By default, KeepAlive is turned off. By turning it on (
KeepAlive On), we allow a single TCP connection to make multiple requests without dropping the connection. For Drupal this is important, since each page typically has several elements on it, and a single hit on that page might make multiple requests. If KeepAlive is off, each element request will result in a new TCP connection and its associated overhead. The total number of requests available per connection is set by MaxKeepAliveRequests, here set to 100. The total amount of seconds the connection will stay up is set by KeepAliveTimeout, and I've set it to twice the length of my longest average page request.
Changes to MySQL configuration cover two areas; caching and connections. These are made in /etc/my.cnf
The number of maximum connections to the database defaults to 1. Each httpd process can open a connection, so I've increased the maximum value to the largest number of httpd processes I expect to see (MaxClient), or 15. I've also set aside 64M of memory to hold cached queries; on my site, there are several large queries that change infrequently, and the idea is that these will be served from cache when possible.

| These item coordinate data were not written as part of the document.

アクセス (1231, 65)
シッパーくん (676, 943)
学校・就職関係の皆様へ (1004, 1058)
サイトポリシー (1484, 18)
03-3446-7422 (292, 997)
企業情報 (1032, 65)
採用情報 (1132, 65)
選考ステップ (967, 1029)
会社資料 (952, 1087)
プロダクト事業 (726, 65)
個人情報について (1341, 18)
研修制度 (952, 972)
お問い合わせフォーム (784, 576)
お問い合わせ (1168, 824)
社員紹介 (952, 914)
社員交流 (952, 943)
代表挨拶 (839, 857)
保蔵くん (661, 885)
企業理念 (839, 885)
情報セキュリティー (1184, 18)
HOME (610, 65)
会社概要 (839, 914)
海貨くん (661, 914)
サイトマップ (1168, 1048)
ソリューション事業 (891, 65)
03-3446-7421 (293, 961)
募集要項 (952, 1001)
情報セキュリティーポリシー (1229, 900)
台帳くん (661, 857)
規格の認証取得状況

You can examine the state of the cache from the mysql command line:
mysql> show status like 'qcache%';
| Variable_name | Value |
| Qcache_free_blocks | 9990 |
| Qcache_free_memory | 34431360 |
| Qcache_hits | 2165383 |
| Qcache_inserts | 461500 |
| Qcache_lowmem_prunes | 113692 |
| Qcache_not_cached | 1894 |
| Qcache_queries_in_cache | 28203 |
| Qcache_total_blocks | 66628 |
8 rows in set (0.00 sec)
Here we can see that there have been 2 million cache hits and that about half of the allocated cache is still available (free_memory). The cache has been flushed (lowmem_prunes), so it might be useful to increase the value of cache_size in my.cnf slightly.
Performance tuning is a bit of art. For my site, these changes had a significant impact, doubling the performance and placing safeguards around resource consumption. Be sure to benchmark the site before you start working on tuning so that you have a baseline value to compare against.